# Grinding noise fixed, good work Sewell



## VYSSUTE (Dec 28, 2004)

After 1745 miles on my GTO finally got it back into the dealership for another couple of little things. Firstly the TSB for the MPh light that was too bright. 2ndly a trim piece was misaligned behind the right front wheel.

Anyway, the real reason I took it down to service was the grinding/rattling noise from the rear that I would get when the car was cold, and when in first gear or in reverse.

It would only happen when you initially found the friction point on the clutch, when slowly accellerating away at like 25% throttle. Any other time, say below 10% throttle or about 40% it would not happen. So all in all the grinding would occur everytime I drove the car normally.

When I had taken the car in the past to the dealership, by the time I drove down there, the exhaust had obviously got hot and I could not reproduce the noise.

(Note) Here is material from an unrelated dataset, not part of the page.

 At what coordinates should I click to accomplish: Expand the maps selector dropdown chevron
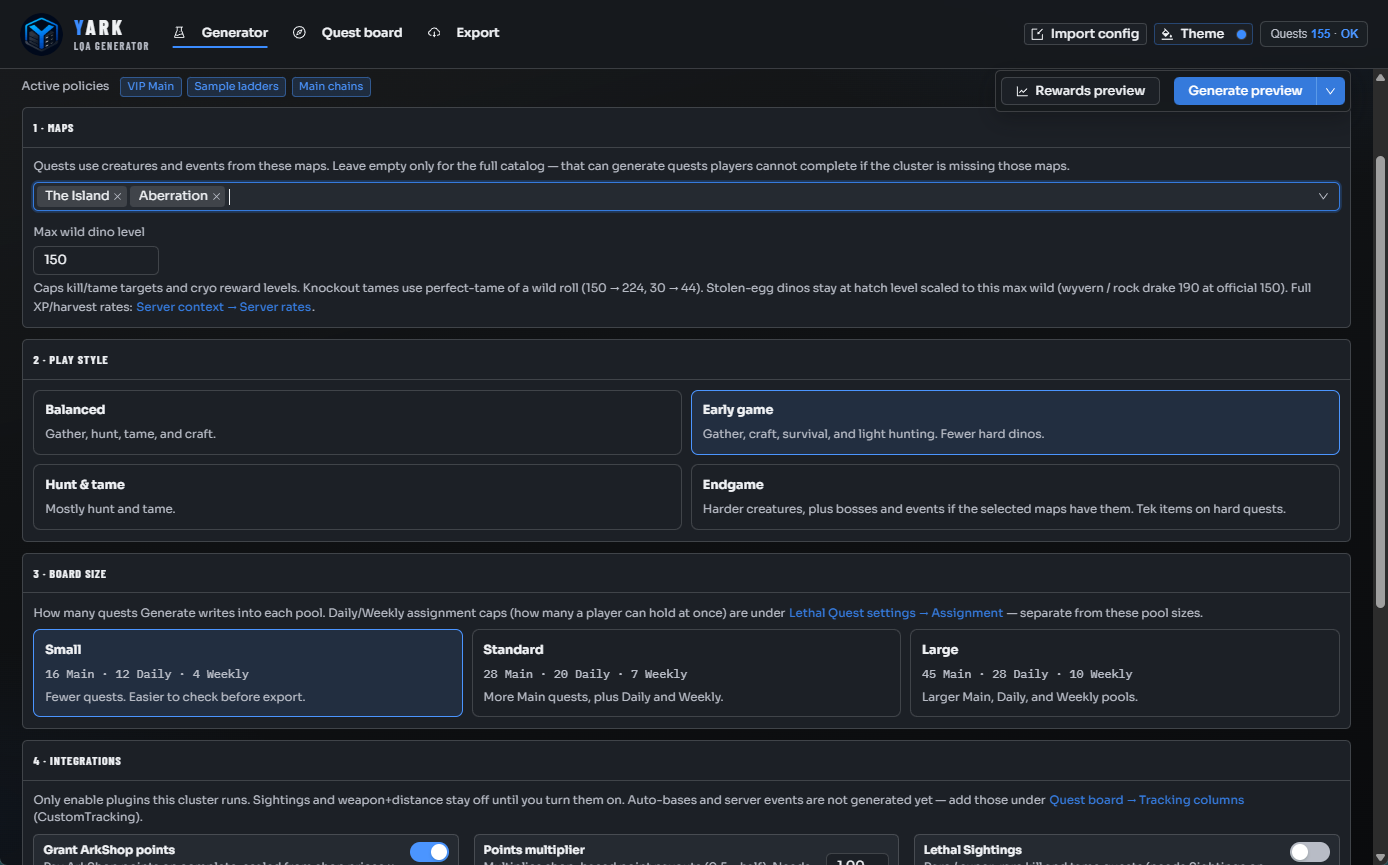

So I left it there overnight, the service (techs) drove it this morning and heard the stupid noise that had been pissing me off no end.
They isolated it and found it was the exhuast heat shield was rattling against a misaligned exhaust system.

Sorry for the long post, but maybe someone will find it useful.

Lastly, I am happy as a pig in proverbial (sh***) to get rid of that noise.

I love my Monaro... but it need the Australian spec wheels.....Ahhh


----------



## awsumvet (Dec 13, 2004)

What had to be done to get rid of the MPH brightness? :rofl:


----------



## VYSSUTE (Dec 28, 2004)

it was just a tsb for a computer flash
dealer will know the tsb


----------